10 Lessons the Arts Teach

1. The arts teach children to make good judgments about qualitative relationships.
Unlike much of the curriculum in which correct answers and rules prevail, in the arts, it
is judgment rather than rules that prevail.
2. The arts teach children that problems can have more than one solution
and that questions can have more than one answer.
3. The arts celebrate multiple perspectives.
One of their large lessons is that there are many ways to see and interpret the world.
4. The arts teach children that in complex forms of problem solving
purposes are seldom fixed, but change with circumstance and opportunity. Learning in the arts requires the ability and a willingness to surrender to the unanticipated possibilities of the work as it unfolds.
5. The arts make vivid the fact that neither words in their literal form nor numbers exhaust what we can know. The limits of our language do not define the limits of our cognition.
6. The arts teach students that small differences can have large effects.
The arts traffic in subtleties.
7. The arts teach students to think through and within a material.
All art forms employ some means through which images become real.
8. The arts help children learn to say what cannot be said.
When children are invited to disclose what a work of art helps them feel, they must reach into their poetic capacities to find the words that will do the job.
9. The arts enable us to have experience we can have from no other source
and through such experience to discover the range and variety of what we are capable of feeling.
10. The arts’ position in the school curriculum symbolizes to the young
what adults believe is important.

SOURCE: Eisner, E. (2002). The Arts and the Creation of Mind, In Chapter 4, What the Arts Teach and How It Shows. (pp. 70-92). Yale University Press. Available from NAEA Publications. NAEA grants reprint permission for this excerpt from Ten Lessons with proper acknowledgment of its source and NAEA.
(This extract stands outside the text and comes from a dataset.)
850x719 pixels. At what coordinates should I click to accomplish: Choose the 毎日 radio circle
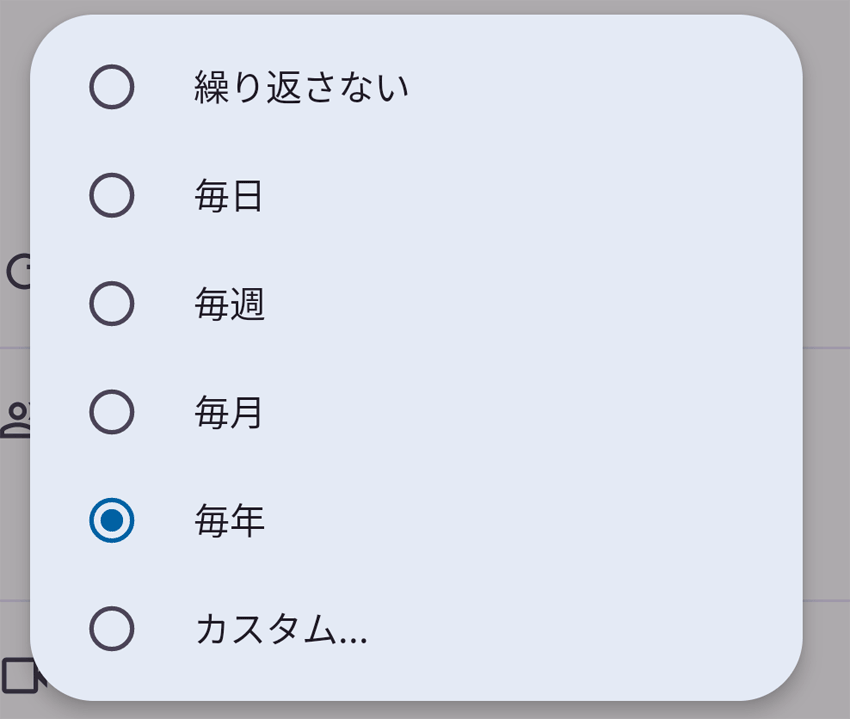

– See more at: http://www.arteducators.org/advocacy/10-lessons-the-arts-teach#sthash.Awz9pto5.dpuf



  1. I like this list of what art teaches. My wife is an artist and my daughter is really into art also. I have noticed when she it tied into electronics (iPad, TV, etc) she loses some of her creativity. We tried an experiment for a month where she didn’t have any TV time and only iPad time was with educational tools or games. Her level of creativity sky rocked and she even wrote and illustrated some of her own books.


    1. I also have a daughter, grown up now. We always limited TV time and made sure we did plenty of discovering and exploring art activities. We also at a young age exposed her to art making on the computer, drawing, computer animation etc. I wanted her to experience all kinds of art media 2-D and 3-D. Amazing how young children get so excited about making art. I taught elementary art for 13 years one of my favorite ways to teach art was using children’s literature. Hands on interactive activities are so important in cultivating creative little minds.
      So cool that your daughter has written and illustrated her own books. What kind books? Did she create her own original characters? What grade is she in?